__Task objective__. From the records below, pick out every line that contains the string "name", treating uppercase and lowercase as different.

__Task material__.
= = = = = = =
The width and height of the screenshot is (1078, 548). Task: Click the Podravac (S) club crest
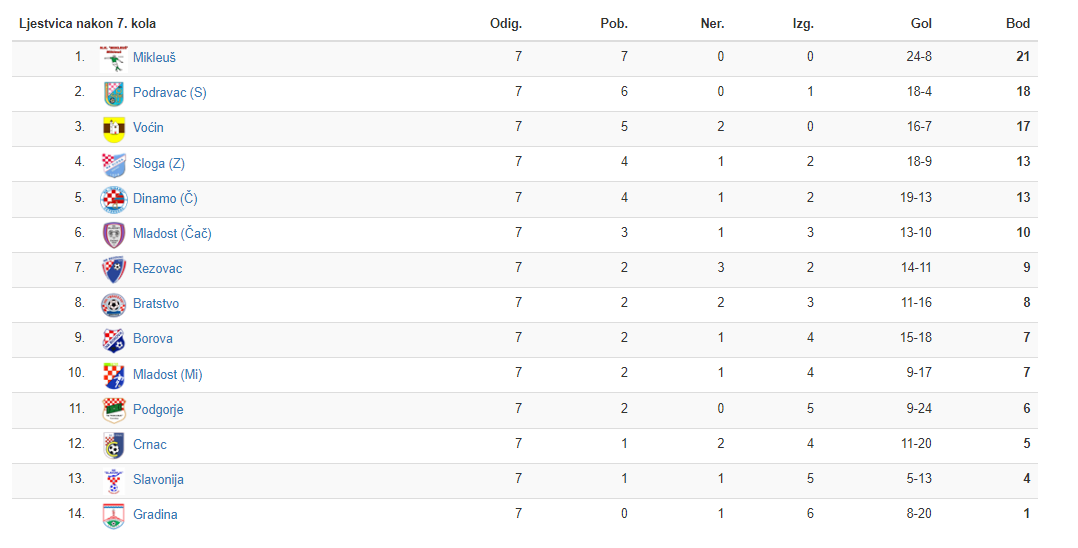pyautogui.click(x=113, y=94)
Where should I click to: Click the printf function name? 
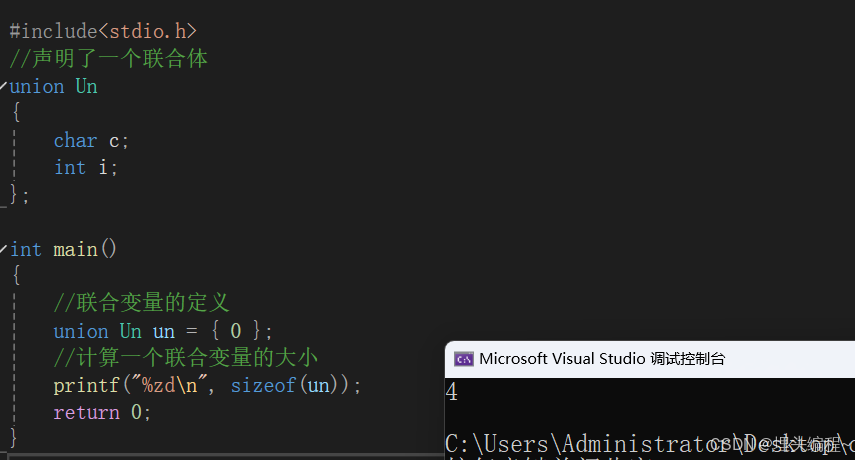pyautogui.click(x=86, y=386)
= = = = = = =
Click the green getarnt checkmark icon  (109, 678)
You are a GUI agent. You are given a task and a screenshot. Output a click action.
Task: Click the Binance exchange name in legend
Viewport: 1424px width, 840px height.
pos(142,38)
= = = = = = =
__Finished exercise__.
Where should I click to: Click the printf function name? 
Task: Click the Binance exchange name in legend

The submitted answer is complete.